To do: Copy the records verbatim from their first line through the line containing "click(x=207, y=435)", including that line, and nothing past it.

# start of Dataset

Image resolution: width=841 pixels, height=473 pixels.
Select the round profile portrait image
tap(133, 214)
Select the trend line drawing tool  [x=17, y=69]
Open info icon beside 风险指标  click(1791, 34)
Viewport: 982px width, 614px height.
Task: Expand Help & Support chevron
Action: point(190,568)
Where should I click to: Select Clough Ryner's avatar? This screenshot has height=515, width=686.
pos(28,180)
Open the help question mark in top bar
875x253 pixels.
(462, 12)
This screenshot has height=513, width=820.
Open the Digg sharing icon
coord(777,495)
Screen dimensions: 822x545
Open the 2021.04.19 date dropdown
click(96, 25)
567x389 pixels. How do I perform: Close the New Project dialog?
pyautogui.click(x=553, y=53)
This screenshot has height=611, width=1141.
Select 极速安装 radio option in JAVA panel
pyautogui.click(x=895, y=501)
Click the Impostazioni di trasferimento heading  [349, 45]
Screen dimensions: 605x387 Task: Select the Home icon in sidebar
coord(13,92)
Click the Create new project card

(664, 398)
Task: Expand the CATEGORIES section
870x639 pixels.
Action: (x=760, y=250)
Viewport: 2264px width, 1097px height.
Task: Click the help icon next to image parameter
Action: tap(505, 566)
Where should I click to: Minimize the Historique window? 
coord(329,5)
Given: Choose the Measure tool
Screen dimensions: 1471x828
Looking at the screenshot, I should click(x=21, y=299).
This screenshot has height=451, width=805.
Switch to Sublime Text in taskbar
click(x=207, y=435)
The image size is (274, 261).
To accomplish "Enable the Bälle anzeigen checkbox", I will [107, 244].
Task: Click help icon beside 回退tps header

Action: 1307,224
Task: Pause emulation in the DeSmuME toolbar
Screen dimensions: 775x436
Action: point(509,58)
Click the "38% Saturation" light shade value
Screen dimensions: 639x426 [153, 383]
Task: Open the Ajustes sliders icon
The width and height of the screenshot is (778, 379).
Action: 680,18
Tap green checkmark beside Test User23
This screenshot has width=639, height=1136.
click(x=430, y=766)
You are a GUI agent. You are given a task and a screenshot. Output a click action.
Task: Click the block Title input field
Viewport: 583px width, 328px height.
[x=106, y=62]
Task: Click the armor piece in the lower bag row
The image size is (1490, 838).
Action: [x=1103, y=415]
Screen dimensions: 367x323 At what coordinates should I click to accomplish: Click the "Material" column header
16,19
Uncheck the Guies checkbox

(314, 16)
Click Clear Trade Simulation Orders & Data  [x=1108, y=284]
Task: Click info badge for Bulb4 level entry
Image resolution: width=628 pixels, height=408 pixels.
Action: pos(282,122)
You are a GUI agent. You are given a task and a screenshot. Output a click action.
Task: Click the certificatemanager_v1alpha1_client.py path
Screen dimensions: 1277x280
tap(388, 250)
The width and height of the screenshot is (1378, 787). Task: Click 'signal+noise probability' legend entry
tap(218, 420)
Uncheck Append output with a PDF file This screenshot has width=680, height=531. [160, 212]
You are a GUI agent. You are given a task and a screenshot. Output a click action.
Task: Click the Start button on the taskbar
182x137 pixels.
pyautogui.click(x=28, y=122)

# end of Dataset

Solution to the problem:
Image resolution: width=841 pixels, height=473 pixels.
Select the round profile portrait image
tap(133, 214)
Select the trend line drawing tool  [x=17, y=69]
Open info icon beside 风险指标  click(1791, 34)
Viewport: 982px width, 614px height.
Task: Expand Help & Support chevron
Action: point(190,568)
Where should I click to: Select Clough Ryner's avatar? This screenshot has height=515, width=686.
pos(28,180)
Open the help question mark in top bar
875x253 pixels.
(462, 12)
This screenshot has height=513, width=820.
Open the Digg sharing icon
coord(777,495)
Screen dimensions: 822x545
Open the 2021.04.19 date dropdown
click(96, 25)
567x389 pixels. How do I perform: Close the New Project dialog?
pyautogui.click(x=553, y=53)
This screenshot has height=611, width=1141.
Select 极速安装 radio option in JAVA panel
pyautogui.click(x=895, y=501)
Click the Impostazioni di trasferimento heading  [349, 45]
Screen dimensions: 605x387 Task: Select the Home icon in sidebar
coord(13,92)
Click the Create new project card

(664, 398)
Task: Expand the CATEGORIES section
870x639 pixels.
Action: (x=760, y=250)
Viewport: 2264px width, 1097px height.
Task: Click the help icon next to image parameter
Action: tap(505, 566)
Where should I click to: Minimize the Historique window? 
coord(329,5)
Given: Choose the Measure tool
Screen dimensions: 1471x828
Looking at the screenshot, I should click(x=21, y=299).
This screenshot has height=451, width=805.
Switch to Sublime Text in taskbar
click(x=207, y=435)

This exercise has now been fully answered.